# [WHAT TO WORK ON]
Repeat every record exactly, but omit the images.

# [INPUT]

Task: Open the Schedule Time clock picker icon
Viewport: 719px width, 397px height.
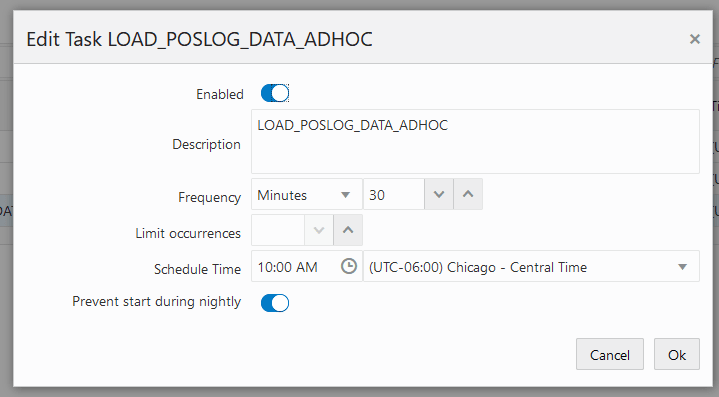Action: (x=349, y=266)
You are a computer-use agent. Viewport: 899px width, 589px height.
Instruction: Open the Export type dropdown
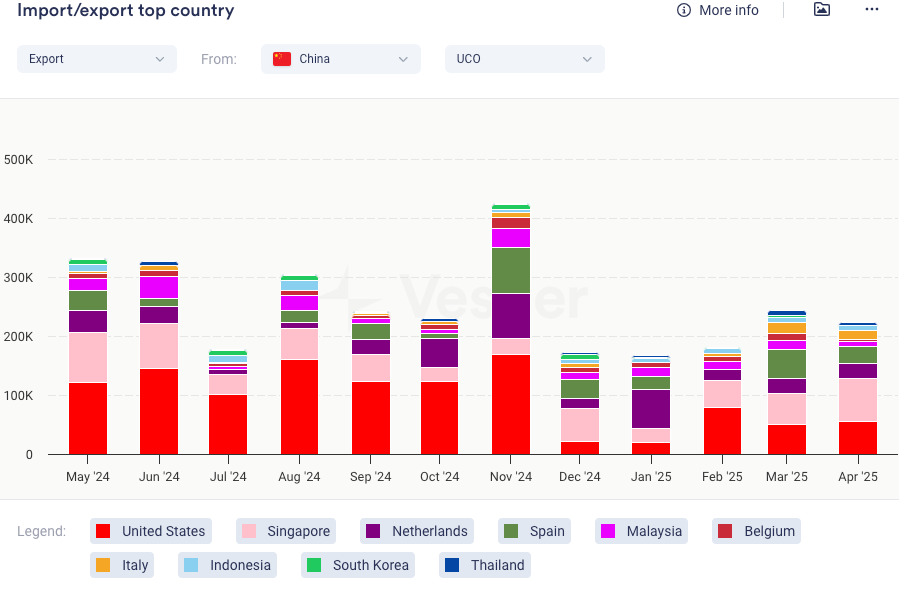click(x=96, y=59)
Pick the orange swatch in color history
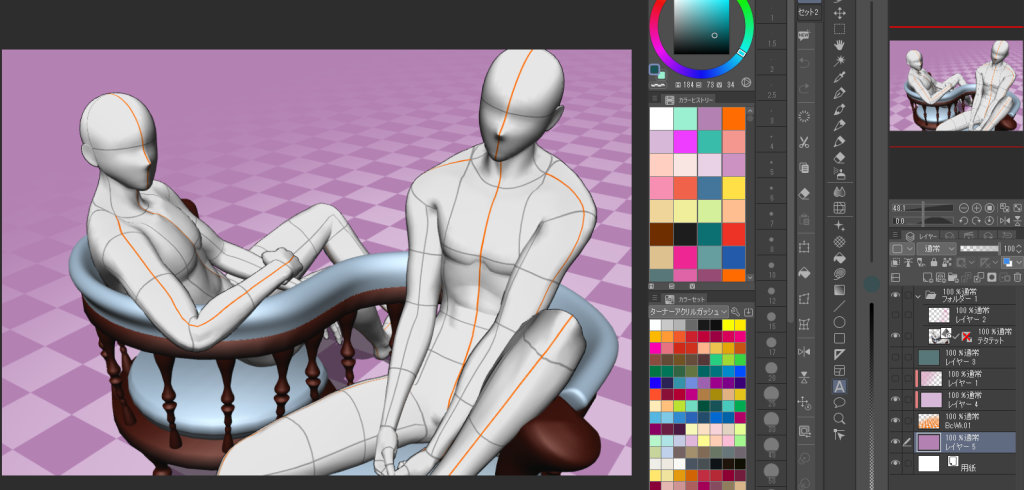 click(733, 119)
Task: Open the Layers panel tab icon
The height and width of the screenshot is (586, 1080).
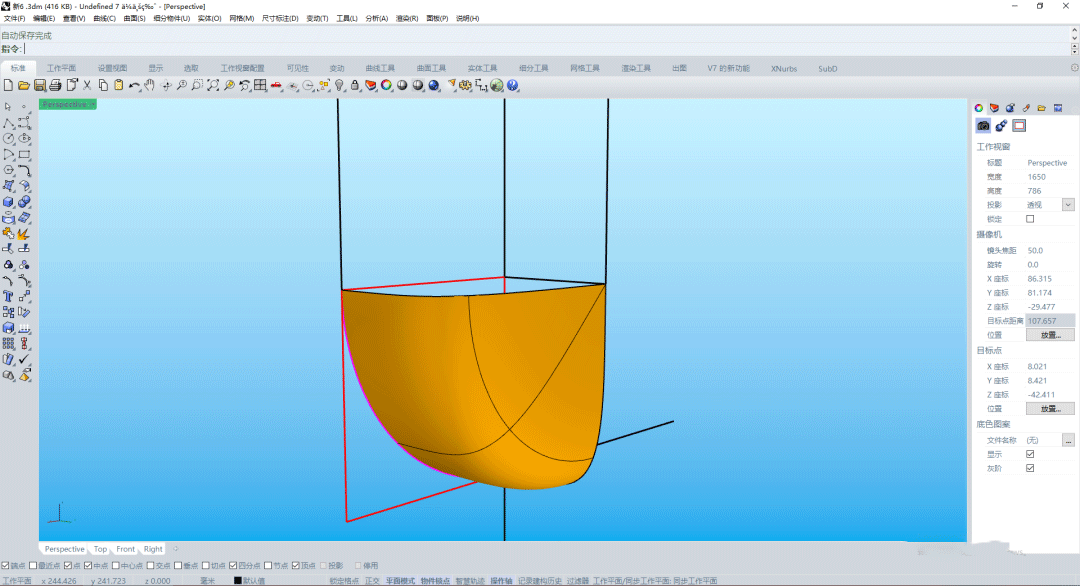Action: pyautogui.click(x=994, y=108)
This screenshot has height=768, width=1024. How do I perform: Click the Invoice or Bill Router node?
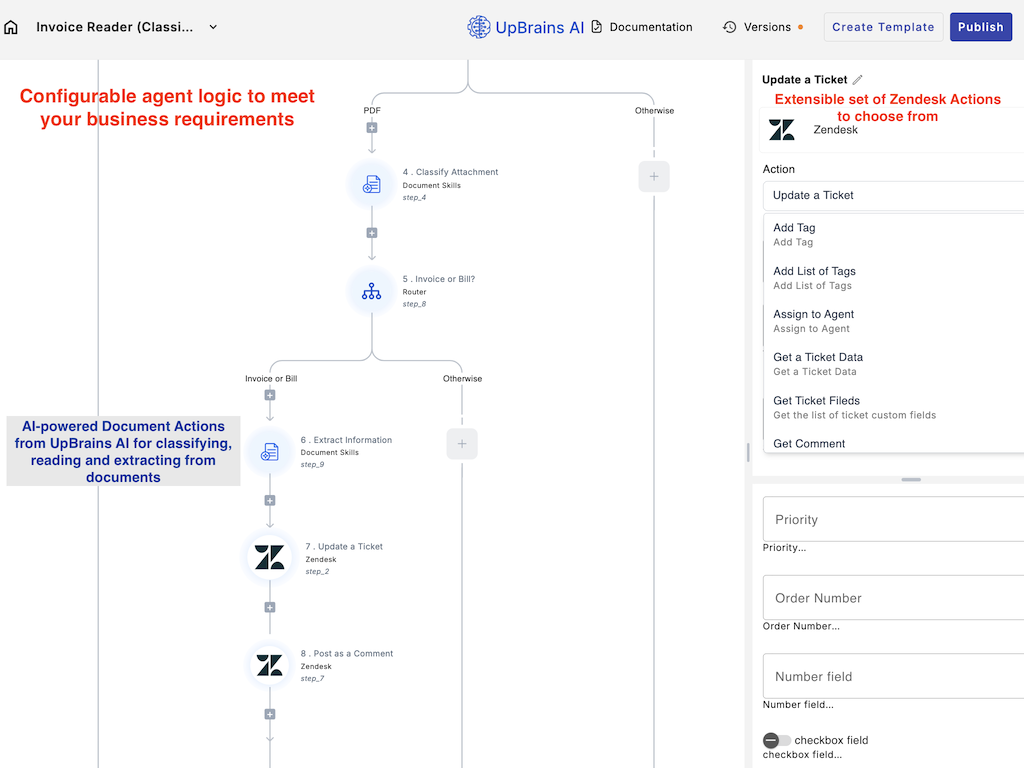pyautogui.click(x=372, y=293)
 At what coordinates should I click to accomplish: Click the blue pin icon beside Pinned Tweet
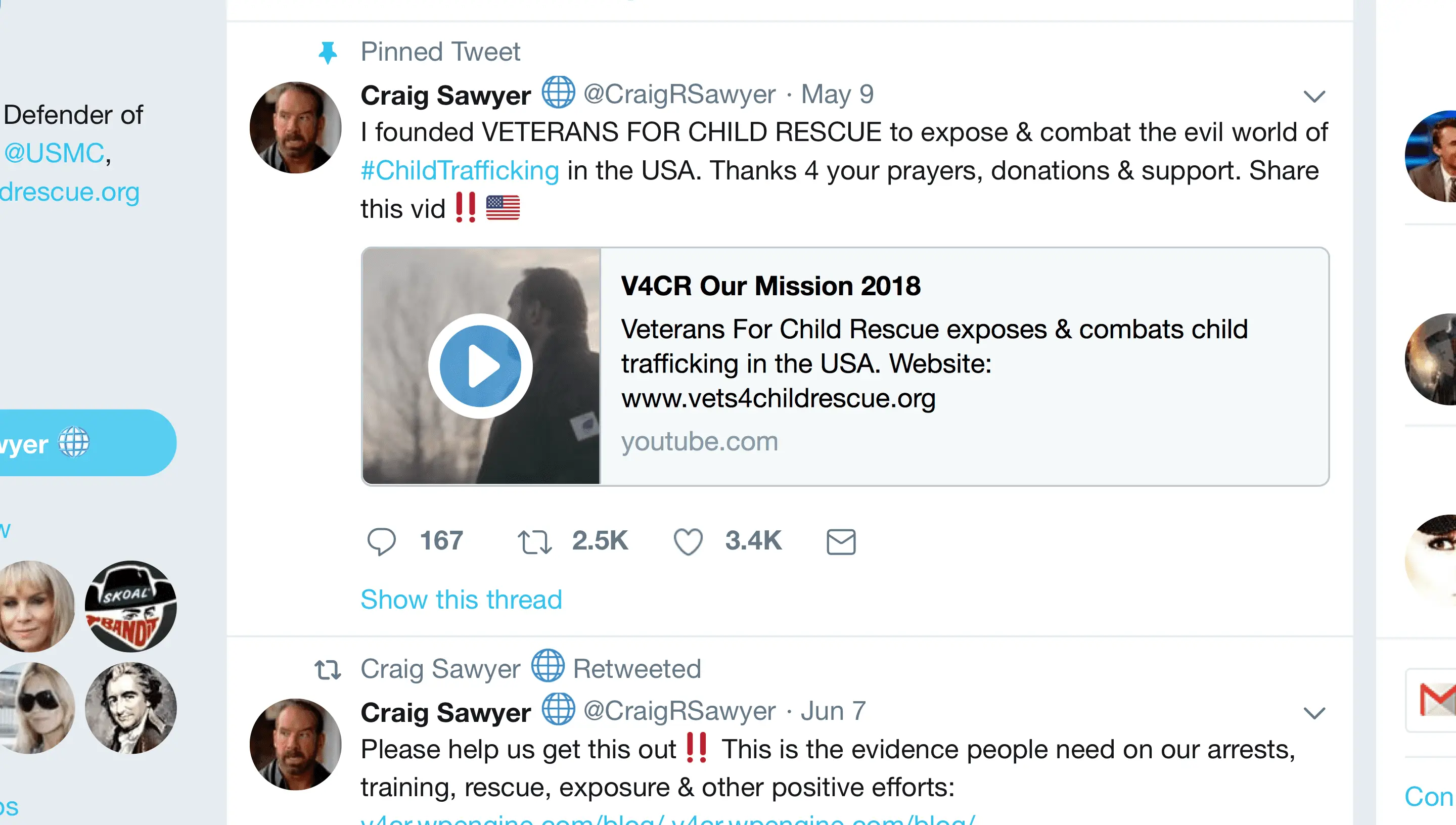pos(328,53)
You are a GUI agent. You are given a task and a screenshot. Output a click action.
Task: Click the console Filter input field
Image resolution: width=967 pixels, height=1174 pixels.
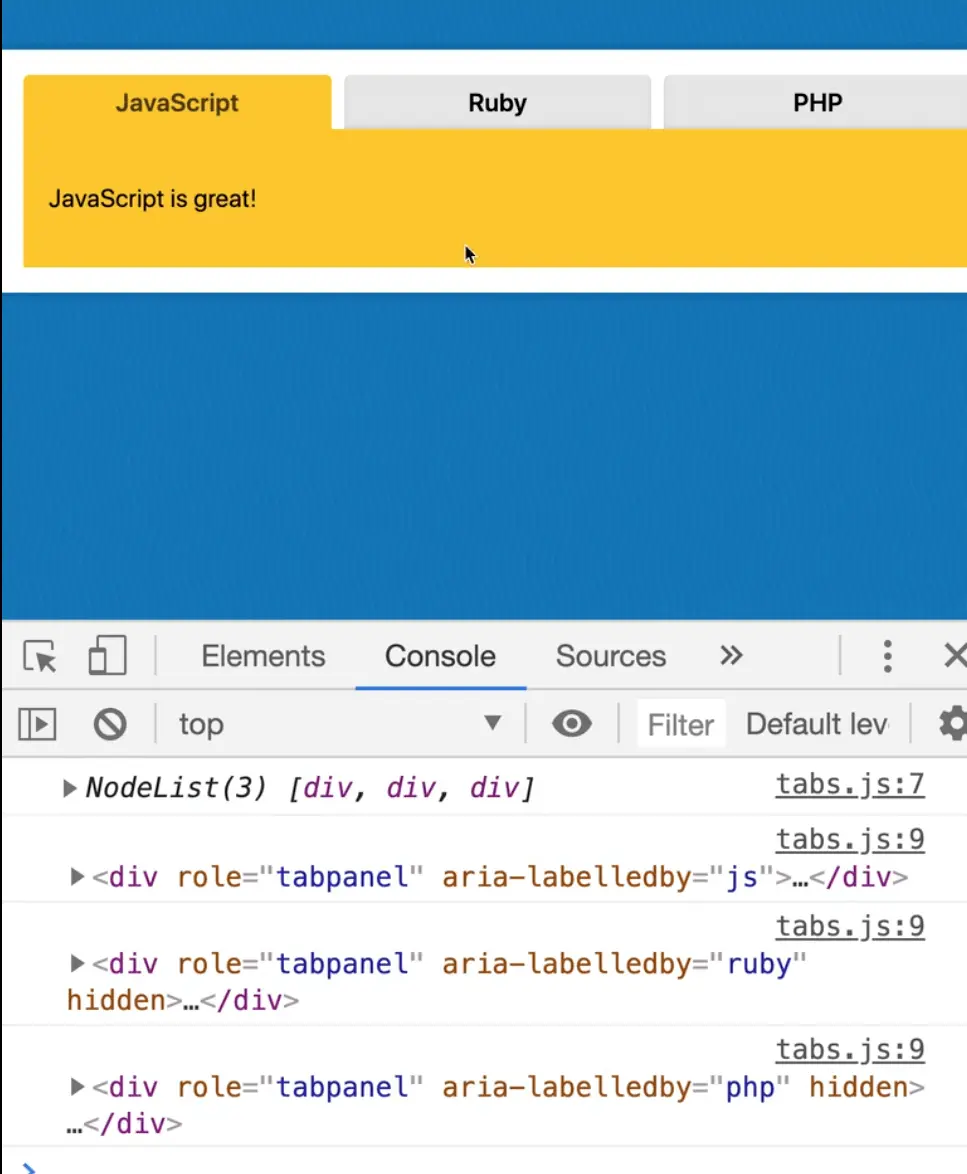tap(680, 725)
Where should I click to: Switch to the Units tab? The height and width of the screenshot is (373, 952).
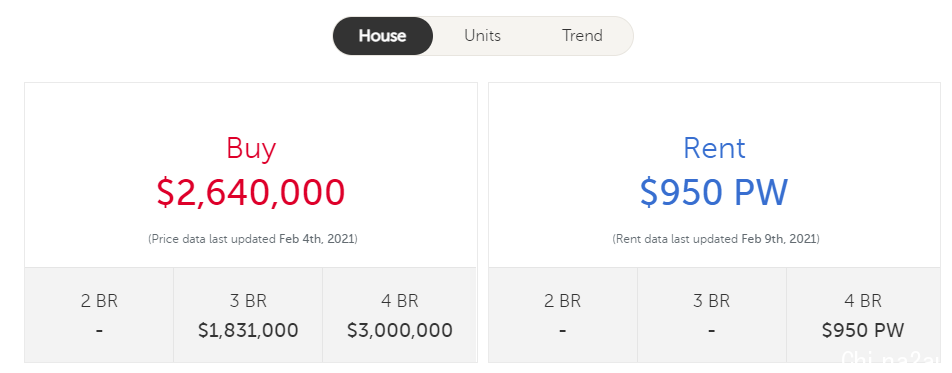point(483,36)
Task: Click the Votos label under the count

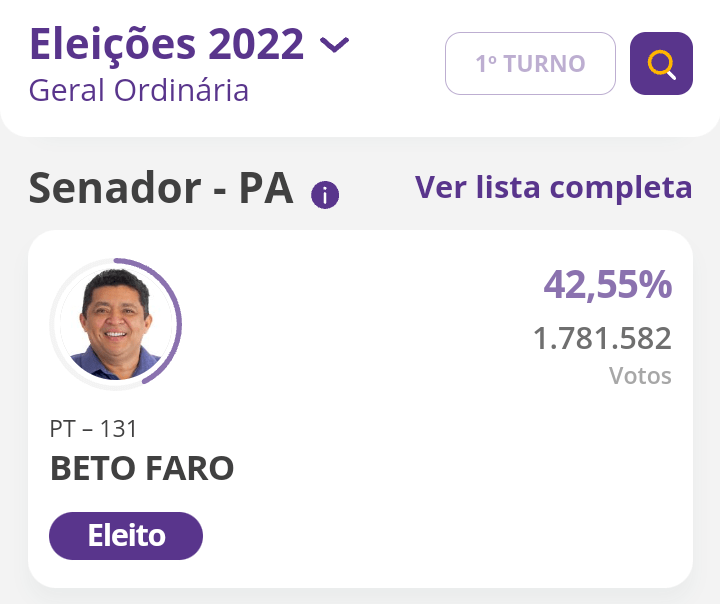Action: coord(640,377)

# [RESPONSE]
Task: Open the Schedule Time clock picker icon
Viewport: 719px width, 397px height.
Action: (x=349, y=266)
You are a computer-use agent. Viewport: 899px width, 589px height.
Instruction: Open the Export type dropdown
click(x=96, y=59)
Pick the orange swatch in color history
 click(733, 119)
Task: Open the Layers panel tab icon
The height and width of the screenshot is (586, 1080).
Action: pyautogui.click(x=994, y=108)
This screenshot has height=768, width=1024. How do I perform: Click the Invoice or Bill Router node?
pyautogui.click(x=372, y=293)
 At what coordinates should I click to accomplish: Click the blue pin icon beside Pinned Tweet
pos(328,53)
You are a GUI agent. You are given a task and a screenshot. Output a click action.
Task: Click the console Filter input field
Image resolution: width=967 pixels, height=1174 pixels.
tap(680, 725)
Where should I click to: Switch to the Units tab? The height and width of the screenshot is (373, 952).
point(483,36)
Task: Click the Votos label under the count

Action: coord(640,377)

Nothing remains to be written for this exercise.